--- Extract provided ---
■ ■ ■ ■ ■

City auditors reported Dec. 11 that estimated streetcar ridership last fiscal year was 4.5 million, about 1.1 million fewer rides than the 5.6 million originally reported by Portland Streetcar Inc.
Officials overstated ridership by 19 percent.
TriMet uncovered the mistake in response to questions from auditors. Portland Streetcar provided accurate streetcar ridership to auditors Dec. 3.
In response, auditors revised their draft report to highlight the discrepancies, adding a chart to show the gap between reported and actual ridership.
But when a new version of the audit was shared with the Portland Bureau of Transportation before publication, to ensure its accuracy, the city's streetcar manager, Kathryn Levine, complained.
Levine argued that officials provided the revised figures to ensure that readers of the audit had accurate ridership data. TriMet, she wrote, had "acted with integrity after finding an error" and worked to correct the numbers.
"This late addition of a new section to the audit appears unnecessary, particularly as the information has no impact on the audit recommendations," Levine wrote in a Dec. 5 email obtained by The Oregonian.

■ ■ ■ ■ ■

--- Records for this task ---
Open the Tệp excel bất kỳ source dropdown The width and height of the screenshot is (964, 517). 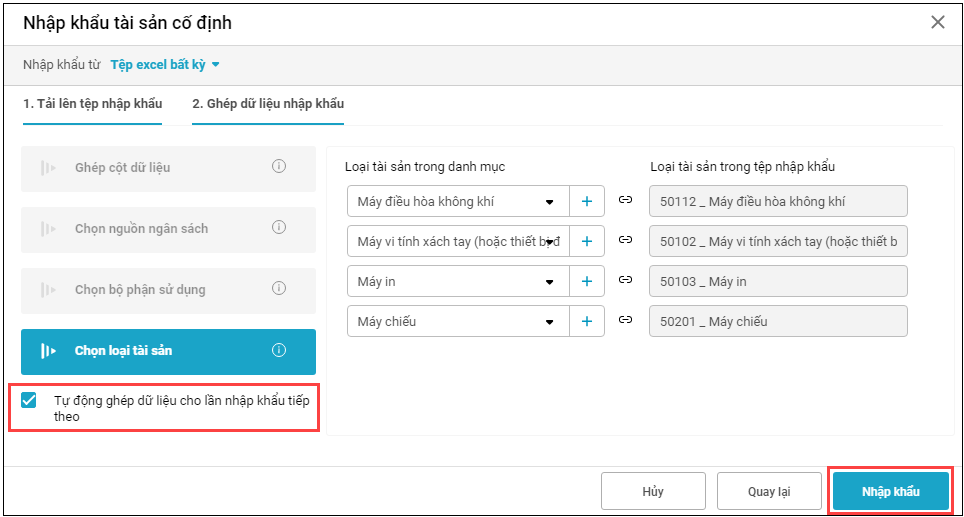[165, 64]
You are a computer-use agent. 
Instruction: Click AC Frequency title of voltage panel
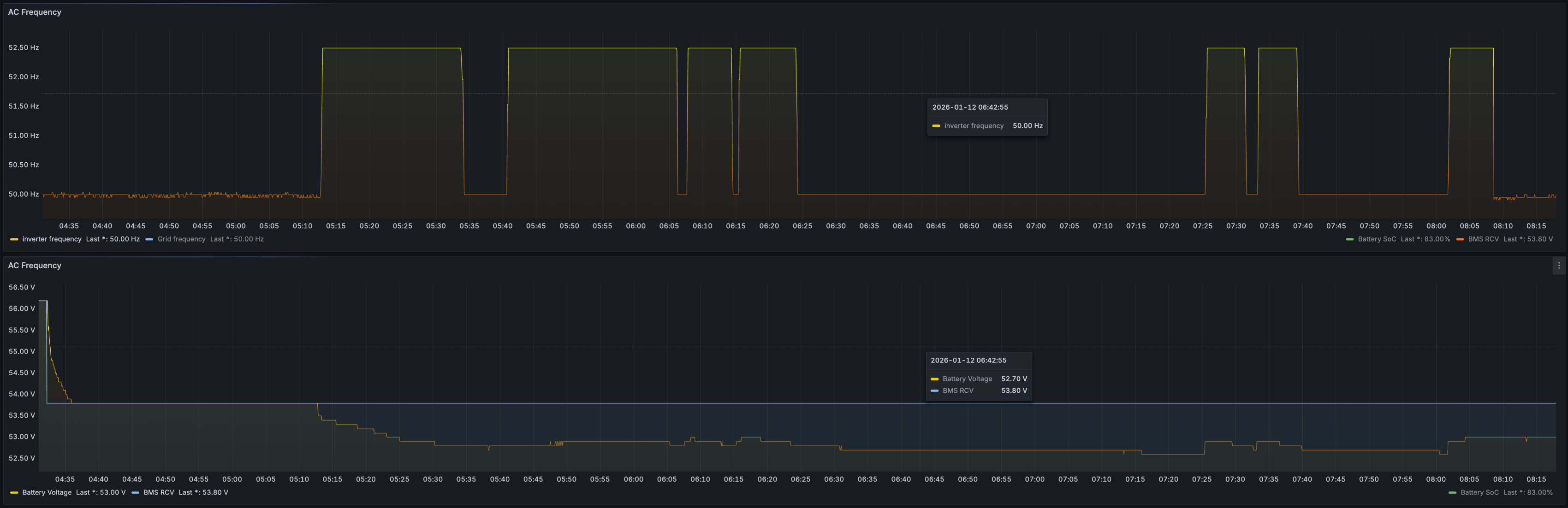[x=35, y=265]
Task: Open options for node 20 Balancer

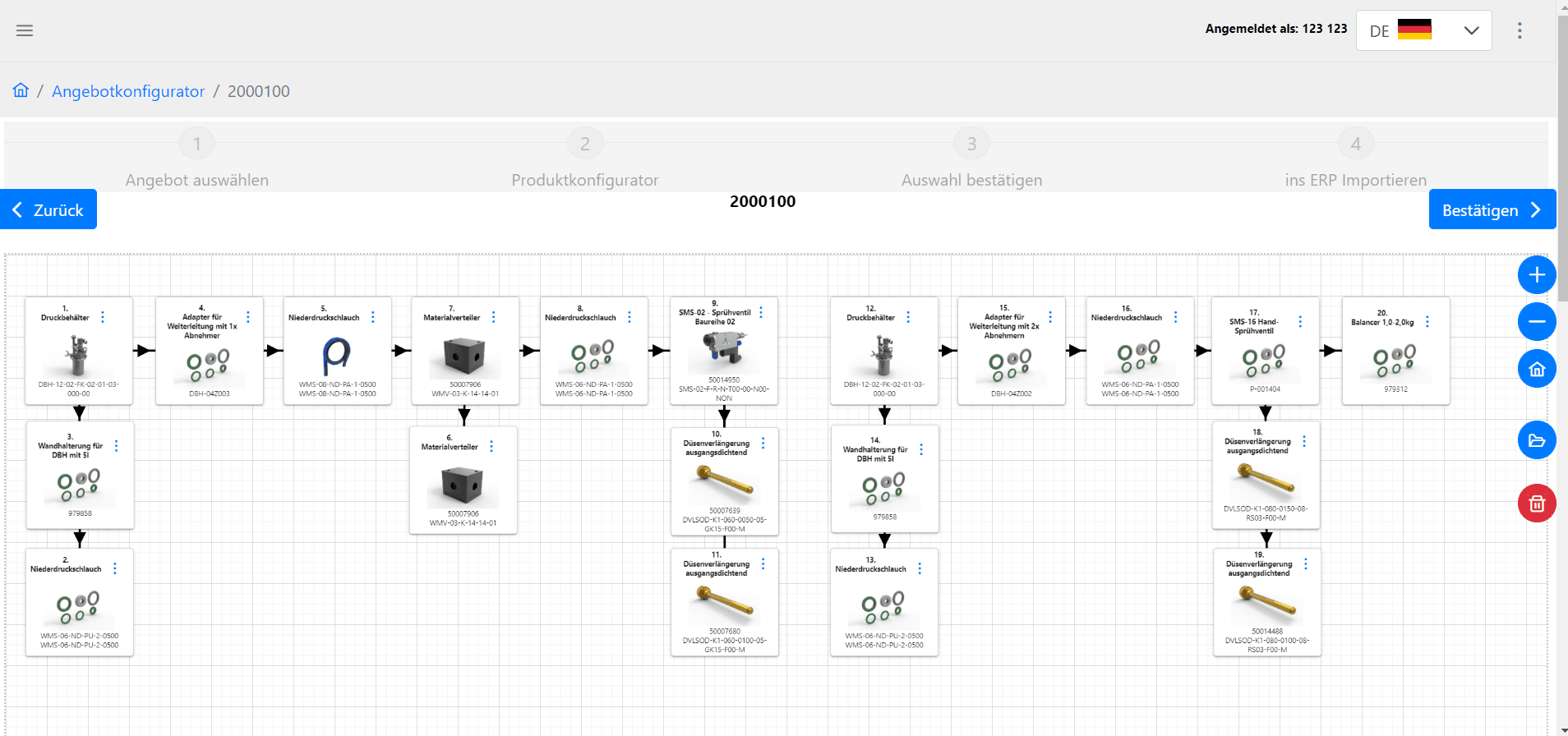Action: (1427, 322)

■ ■ ■ ■ ■

--- Problems and tasks ---
A: Copy the entries again, starting with the line that contains "You are a computer-use agent." and going on through the end of the entries. Keep the requests, raise every coordinate in the answers by 136, and leave out the pictures.
B: Extend the passage on the overstated Portland streetcar ridership from the point where it stops.

--- Answers to the exercise ---
A:
You are a computer-use agent. 
Instruction: Click AC Frequency title of voltage panel
[x=171, y=401]
Task: Open options for node 20 Balancer

Action: (1563, 458)

B:
"I am disappointed by the text and a graph ... that appears designed to highlight a mistake rather than recognize the agency for taking corrective action."
An auditor responded by telling Levine they had an obligation to highlight the discrepancy.
While auditors originally found some minor problems with ridership numbers, which they planned to note in a methodology section of the audit, the new numbers needed to be called out more clearly, auditors wrote.
The "corrected data recently provided by TriMet resulted in an error effect which we could not ignore," Tenzin Choephel, a senior management auditor, wrote in response. "Nineteen percent is a significant difference for a measure that was already described in the scope of the audit and a fiscal year which was clearly within our audit period."
While the overall audit recommendations didn't change, Choephel concluded, "we consider the ridership error as another example of questionable Portland Streetcar performance results."
Had auditors not publicly called attention to the inflated ridership, would Portland Streetcar or the Bureau of Transportation highlighted the problems?
Dan Bower, executive director for Portland Streetcar, told The Oregonian on Tuesday that he initially scrambled to get correct ridership information to the nonprofit's board of directors and posted online.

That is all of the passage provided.